A few weeks ago the Milton Historical Society put on an exhibition titled “Paradise Frost: Milton’s Frozen History” which focused on economic activities such as ice harvesting and winter recreation such as ice skating in Milton. Until the advent of affordable refrigerators, entrepreneurs such as J. Handy Prettyman cut blocks of ice out of Wagamon’s Pond when it iced over, delivering it in specific sizes around town to people with ice boxes.
A “banner” or placard for the exhibition was put together with the photograph below.
The street and structures were not identified, but anyone familiar with the town’s history can recognize some structures that help locate the position at which the photograph was taken.
Arrows 1 and 2 point to the bell tower of the Milton Methodist Protestant Church (today the Lydia B. Cannon Museum) and the end of one of the railings on the bridge over the Broadkill River, respectively. These two immediately orient the photograph facing north on Union Street. Arrow 3 points to 133 Union Street, which is still standing, and arrow 4 points to 129 Union Street, also still standing. The house on the left side of the street, in the upper half of the photograph, is no longer in existence. Behind the building identified by arrow 4 is Chandler Street (not clearly visible in the photo) and on its far side another house that no longer exists or was moved; the location today is a vacant lot.

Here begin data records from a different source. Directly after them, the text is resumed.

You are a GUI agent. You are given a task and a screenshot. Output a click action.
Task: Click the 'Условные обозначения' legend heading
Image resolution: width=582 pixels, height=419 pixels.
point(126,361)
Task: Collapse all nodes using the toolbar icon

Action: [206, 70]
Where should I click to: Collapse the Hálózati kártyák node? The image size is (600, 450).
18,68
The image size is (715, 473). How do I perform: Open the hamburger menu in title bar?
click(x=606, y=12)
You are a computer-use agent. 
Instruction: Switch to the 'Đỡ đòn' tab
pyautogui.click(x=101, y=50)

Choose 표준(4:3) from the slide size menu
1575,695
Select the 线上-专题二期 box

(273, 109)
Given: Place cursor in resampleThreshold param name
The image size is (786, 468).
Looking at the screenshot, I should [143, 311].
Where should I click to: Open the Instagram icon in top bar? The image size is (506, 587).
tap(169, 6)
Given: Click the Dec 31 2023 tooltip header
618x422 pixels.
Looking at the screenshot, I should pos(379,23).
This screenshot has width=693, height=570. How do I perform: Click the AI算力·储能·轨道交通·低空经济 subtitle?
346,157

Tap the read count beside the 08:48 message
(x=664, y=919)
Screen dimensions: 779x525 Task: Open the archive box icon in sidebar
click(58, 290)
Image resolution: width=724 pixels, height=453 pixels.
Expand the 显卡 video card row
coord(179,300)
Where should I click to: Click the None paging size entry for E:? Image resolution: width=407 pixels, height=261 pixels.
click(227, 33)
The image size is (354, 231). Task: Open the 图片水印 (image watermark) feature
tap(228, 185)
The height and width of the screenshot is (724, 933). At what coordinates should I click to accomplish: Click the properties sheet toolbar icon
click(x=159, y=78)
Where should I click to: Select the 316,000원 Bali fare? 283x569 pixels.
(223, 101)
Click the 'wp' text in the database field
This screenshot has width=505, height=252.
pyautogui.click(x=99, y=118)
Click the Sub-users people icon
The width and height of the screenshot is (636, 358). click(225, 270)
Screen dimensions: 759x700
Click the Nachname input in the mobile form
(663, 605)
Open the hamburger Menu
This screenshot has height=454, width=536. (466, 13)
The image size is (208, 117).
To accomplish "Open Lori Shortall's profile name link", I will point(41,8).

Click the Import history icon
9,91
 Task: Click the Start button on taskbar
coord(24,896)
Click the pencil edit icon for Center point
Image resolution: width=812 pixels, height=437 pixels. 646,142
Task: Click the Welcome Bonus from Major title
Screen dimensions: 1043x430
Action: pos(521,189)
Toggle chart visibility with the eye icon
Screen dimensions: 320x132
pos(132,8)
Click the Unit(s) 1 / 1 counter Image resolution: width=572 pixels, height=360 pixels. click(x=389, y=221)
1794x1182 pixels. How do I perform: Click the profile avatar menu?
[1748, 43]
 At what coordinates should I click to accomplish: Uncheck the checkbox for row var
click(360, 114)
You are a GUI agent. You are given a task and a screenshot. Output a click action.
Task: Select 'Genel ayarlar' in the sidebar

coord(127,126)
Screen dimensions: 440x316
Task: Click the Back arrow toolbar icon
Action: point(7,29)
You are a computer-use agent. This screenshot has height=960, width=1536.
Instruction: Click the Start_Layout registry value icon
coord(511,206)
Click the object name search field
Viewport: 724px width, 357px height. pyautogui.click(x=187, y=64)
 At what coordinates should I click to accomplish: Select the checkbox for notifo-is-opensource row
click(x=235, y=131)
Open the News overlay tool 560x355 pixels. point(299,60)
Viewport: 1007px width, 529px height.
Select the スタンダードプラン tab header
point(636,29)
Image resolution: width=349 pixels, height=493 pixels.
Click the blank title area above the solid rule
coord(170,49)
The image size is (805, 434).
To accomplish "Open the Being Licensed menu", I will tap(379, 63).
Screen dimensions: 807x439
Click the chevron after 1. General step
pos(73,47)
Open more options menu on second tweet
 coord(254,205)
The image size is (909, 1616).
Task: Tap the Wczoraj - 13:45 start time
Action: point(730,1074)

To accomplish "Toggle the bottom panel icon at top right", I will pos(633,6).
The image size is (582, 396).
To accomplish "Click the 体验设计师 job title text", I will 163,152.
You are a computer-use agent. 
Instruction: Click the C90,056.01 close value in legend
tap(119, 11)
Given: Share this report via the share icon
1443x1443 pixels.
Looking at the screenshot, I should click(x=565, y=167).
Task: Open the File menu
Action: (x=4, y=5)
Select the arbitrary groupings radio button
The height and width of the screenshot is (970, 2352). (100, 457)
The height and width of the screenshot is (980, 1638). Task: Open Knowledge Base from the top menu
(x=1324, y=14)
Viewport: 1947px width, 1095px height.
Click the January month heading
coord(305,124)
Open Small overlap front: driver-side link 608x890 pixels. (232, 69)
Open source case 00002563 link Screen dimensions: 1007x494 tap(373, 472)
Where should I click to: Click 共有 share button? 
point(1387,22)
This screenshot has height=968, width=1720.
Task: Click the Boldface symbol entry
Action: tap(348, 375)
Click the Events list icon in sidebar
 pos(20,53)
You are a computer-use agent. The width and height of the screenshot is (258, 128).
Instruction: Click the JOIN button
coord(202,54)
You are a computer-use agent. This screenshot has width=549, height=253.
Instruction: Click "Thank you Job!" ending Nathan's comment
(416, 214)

Two other clues help us to pin down the period of time in which the photograph was taken: the bell tower of the Milton M. P. Church has no steeple, and there are electric wires on poles along the street. This dates the photograph sometime after 1906, the year in which the steeple came down and electricity was brought to Milton. Although hard to see without magnification, there is a street lamp visible just below arrow 1.